Repeat precisely the span of lines below that opens with the line containing "Click the blue verified checkmark badge" and closes with the line containing "This screenshot has height=724, width=942.", both included.

== Segment start ==

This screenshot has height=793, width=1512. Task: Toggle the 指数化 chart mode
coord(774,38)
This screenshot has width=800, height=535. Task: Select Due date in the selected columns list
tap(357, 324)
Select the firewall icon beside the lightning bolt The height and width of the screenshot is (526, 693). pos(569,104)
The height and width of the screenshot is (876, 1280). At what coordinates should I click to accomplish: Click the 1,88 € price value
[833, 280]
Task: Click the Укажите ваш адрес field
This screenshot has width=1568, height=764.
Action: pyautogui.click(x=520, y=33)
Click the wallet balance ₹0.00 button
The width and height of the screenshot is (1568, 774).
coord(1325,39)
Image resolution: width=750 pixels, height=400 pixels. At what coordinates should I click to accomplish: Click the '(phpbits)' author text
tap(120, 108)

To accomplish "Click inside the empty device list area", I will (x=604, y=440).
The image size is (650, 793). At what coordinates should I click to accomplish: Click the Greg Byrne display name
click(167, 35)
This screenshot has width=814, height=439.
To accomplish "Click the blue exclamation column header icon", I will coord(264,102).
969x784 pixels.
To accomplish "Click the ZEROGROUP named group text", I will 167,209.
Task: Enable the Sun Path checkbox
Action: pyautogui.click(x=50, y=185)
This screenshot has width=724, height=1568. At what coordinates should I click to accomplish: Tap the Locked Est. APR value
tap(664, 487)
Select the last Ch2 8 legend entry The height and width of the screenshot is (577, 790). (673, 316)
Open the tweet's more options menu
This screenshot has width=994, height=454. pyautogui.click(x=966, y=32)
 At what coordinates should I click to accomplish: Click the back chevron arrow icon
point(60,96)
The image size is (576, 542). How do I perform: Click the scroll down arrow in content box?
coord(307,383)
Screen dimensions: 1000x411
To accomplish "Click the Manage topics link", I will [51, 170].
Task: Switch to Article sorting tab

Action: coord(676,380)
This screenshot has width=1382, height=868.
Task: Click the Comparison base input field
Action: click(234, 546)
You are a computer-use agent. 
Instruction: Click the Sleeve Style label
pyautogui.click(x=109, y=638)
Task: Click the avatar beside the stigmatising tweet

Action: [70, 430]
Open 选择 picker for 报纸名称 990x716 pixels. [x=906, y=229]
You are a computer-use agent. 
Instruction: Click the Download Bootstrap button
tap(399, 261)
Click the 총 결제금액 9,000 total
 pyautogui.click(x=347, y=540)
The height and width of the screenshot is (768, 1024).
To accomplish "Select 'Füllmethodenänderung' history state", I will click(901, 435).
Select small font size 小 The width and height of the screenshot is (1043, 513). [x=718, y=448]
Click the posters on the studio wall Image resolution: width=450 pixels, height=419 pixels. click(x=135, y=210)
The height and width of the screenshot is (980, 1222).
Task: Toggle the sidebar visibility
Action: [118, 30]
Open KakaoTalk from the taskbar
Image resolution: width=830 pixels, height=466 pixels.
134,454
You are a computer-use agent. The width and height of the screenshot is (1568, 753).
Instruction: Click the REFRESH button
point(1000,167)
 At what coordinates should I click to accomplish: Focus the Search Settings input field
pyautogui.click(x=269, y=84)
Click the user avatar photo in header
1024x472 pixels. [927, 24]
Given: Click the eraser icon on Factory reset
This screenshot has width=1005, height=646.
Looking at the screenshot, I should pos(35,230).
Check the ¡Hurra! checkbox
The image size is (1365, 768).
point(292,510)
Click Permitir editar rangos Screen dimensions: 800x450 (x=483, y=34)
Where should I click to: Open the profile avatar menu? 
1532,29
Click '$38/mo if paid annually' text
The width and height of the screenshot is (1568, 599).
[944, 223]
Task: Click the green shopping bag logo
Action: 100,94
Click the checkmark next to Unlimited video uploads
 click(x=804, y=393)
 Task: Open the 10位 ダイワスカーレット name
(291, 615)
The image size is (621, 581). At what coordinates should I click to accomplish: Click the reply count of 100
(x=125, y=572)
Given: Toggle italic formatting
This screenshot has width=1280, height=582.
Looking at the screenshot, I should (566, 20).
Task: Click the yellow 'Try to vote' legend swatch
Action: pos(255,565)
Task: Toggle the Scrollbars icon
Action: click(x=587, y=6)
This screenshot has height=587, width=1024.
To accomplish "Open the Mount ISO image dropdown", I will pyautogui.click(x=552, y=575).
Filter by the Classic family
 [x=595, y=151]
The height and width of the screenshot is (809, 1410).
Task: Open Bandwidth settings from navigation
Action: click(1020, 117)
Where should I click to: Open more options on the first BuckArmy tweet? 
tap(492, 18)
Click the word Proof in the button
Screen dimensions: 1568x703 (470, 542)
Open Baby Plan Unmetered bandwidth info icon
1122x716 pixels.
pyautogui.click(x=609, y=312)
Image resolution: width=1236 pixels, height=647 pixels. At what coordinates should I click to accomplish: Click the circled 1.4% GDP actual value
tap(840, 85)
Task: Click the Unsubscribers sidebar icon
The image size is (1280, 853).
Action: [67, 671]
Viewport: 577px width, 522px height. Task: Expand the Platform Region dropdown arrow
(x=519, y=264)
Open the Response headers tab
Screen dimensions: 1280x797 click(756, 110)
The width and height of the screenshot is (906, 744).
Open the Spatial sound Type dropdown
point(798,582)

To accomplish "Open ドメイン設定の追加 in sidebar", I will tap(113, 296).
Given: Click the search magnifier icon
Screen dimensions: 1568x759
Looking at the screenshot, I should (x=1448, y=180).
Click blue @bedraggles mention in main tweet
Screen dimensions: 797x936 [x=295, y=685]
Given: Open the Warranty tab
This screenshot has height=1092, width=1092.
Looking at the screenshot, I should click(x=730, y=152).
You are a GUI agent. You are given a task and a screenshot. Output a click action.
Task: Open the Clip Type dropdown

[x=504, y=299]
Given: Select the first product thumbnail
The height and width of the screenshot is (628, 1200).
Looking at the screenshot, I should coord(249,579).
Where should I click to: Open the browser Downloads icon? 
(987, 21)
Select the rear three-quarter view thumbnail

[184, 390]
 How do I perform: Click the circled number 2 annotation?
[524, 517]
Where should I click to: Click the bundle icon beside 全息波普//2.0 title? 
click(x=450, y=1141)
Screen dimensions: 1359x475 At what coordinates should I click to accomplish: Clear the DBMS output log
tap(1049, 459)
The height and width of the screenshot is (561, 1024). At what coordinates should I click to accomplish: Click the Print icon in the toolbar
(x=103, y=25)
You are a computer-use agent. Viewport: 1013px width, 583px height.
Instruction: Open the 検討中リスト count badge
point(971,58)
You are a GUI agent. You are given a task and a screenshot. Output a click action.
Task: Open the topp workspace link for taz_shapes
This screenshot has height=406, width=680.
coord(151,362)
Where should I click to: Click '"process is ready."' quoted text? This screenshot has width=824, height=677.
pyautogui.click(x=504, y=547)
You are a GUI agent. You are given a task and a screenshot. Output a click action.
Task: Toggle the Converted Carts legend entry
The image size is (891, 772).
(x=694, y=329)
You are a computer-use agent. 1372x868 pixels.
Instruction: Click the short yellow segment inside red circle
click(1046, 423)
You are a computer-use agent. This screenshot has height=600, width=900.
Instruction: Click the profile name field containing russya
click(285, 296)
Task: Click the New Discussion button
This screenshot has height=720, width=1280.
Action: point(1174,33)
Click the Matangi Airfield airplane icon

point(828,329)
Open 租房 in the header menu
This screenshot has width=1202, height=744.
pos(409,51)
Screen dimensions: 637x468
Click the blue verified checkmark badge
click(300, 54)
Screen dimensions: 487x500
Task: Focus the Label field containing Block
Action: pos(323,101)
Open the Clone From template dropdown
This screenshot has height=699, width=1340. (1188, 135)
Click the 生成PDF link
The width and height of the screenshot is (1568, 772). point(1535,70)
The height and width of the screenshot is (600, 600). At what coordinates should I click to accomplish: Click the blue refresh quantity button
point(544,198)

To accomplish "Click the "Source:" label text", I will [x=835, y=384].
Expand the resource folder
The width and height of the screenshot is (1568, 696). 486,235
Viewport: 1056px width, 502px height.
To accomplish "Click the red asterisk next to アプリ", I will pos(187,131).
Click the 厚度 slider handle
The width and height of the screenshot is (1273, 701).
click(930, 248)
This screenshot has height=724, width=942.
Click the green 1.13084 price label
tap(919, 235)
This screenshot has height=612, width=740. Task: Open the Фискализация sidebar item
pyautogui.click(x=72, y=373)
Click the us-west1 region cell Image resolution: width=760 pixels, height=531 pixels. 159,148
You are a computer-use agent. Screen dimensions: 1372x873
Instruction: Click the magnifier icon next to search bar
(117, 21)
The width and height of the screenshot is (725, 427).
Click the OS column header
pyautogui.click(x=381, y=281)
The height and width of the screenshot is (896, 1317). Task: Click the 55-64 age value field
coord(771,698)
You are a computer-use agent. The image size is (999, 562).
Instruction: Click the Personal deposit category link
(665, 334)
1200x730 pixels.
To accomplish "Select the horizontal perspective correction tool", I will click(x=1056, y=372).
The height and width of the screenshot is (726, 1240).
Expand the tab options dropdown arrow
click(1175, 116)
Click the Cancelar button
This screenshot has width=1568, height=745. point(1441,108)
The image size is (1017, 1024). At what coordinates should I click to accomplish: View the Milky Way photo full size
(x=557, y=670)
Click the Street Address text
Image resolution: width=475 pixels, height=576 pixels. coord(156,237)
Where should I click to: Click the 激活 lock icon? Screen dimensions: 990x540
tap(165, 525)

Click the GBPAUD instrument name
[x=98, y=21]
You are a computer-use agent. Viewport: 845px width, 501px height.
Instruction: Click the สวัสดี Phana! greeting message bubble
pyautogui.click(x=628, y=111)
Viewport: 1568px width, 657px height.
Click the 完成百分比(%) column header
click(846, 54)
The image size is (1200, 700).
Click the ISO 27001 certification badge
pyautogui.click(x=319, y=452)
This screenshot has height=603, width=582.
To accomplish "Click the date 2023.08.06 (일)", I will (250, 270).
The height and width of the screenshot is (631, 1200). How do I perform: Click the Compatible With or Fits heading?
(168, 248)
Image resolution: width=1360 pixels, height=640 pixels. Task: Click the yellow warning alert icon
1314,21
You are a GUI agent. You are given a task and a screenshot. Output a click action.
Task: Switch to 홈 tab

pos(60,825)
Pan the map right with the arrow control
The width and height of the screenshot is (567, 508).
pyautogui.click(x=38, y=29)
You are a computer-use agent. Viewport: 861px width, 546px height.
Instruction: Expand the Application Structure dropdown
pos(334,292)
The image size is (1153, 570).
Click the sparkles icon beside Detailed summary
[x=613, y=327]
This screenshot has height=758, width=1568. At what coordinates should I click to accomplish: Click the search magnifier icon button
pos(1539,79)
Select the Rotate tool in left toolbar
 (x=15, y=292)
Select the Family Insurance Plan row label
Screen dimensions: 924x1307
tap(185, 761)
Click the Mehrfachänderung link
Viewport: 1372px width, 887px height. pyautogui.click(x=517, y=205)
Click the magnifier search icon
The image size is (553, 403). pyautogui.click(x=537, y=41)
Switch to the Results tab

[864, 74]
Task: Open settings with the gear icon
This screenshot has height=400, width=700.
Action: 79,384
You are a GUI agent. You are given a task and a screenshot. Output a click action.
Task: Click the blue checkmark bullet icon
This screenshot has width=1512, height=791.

== Segment end ==

FINAL ANSWER:
Click the blue verified checkmark badge
click(300, 54)
Screen dimensions: 487x500
Task: Focus the Label field containing Block
Action: pos(323,101)
Open the Clone From template dropdown
This screenshot has height=699, width=1340. (1188, 135)
Click the 生成PDF link
The width and height of the screenshot is (1568, 772). point(1535,70)
The height and width of the screenshot is (600, 600). At what coordinates should I click to accomplish: Click the blue refresh quantity button
point(544,198)

To accomplish "Click the "Source:" label text", I will [x=835, y=384].
Expand the resource folder
The width and height of the screenshot is (1568, 696). 486,235
Viewport: 1056px width, 502px height.
To accomplish "Click the red asterisk next to アプリ", I will pos(187,131).
Click the 厚度 slider handle
The width and height of the screenshot is (1273, 701).
click(930, 248)
This screenshot has height=724, width=942.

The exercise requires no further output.